The Hull Open was annual men's and women's grass court tennis tournament founded as the Hull Westbourne Avenue Open Tournament in 1884. From 1905 to 1914 the tournament was co-branded as the East Yorkshire Championships. The tournament was organised by the Hull Lawn Tennis Club, Kingston-Upon-Hull, East Riding of Yorkshire, England. The tournament ran until 1956.

History
In 1884 the Hull Westbourne Avenue Open Tournament was organised by the Hull Lawn Tennis Club (f.1880), and played at the Westbourne Avenue Grounds. In 1891 that tournament was renamed as the Hull Open Tournament a grass court tennis event. In 1905 the tournament was co-branded as the East Yorkshire Championships, a county level event that lasted until 1914. Following World War I the tournament resumed under the name of the Hull Open. Despite being discontinued because of World War II it resumed thereafter through till at least 1956.

▸ Directions
[A] Copy the passage of the Hull Open text that begins with "The Hull Open was" and ends after "ran until 1956.", word for word.
[B] Write the next part of the Hull Open text, starting after its final sentence.

▸ Supplied material
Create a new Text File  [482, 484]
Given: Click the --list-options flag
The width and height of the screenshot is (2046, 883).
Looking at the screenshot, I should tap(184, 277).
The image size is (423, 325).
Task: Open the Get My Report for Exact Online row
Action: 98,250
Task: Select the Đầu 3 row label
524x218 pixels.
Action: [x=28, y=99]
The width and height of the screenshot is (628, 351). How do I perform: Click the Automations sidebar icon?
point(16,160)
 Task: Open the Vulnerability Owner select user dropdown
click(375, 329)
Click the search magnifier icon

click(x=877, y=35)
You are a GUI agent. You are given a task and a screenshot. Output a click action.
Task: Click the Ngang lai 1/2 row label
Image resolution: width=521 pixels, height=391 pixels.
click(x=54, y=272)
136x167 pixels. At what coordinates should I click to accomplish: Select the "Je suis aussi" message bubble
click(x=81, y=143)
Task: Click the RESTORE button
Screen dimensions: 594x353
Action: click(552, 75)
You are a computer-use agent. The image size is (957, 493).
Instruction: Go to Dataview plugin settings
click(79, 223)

▸ Responses per task
[A]
The Hull Open was annual men's and women's grass court tennis tournament founded as the Hull Westbourne Avenue Open Tournament in 1884. From 1905 to 1914 the tournament was co-branded as the East Yorkshire Championships. The tournament was organised by the Hull Lawn Tennis Club, Kingston-Upon-Hull, East Riding of Yorkshire, England. The tournament ran until 1956.

[B]
The men's  event though consisting of mainly British Isles players, did attract international players, the women's event started to attract international players after the Second World War. Senior tour tennis ceased to be staged in Kingston-Upon-Hull until 2002 when an event for women was established called the Hull Indoor Tournament that ran until 2006.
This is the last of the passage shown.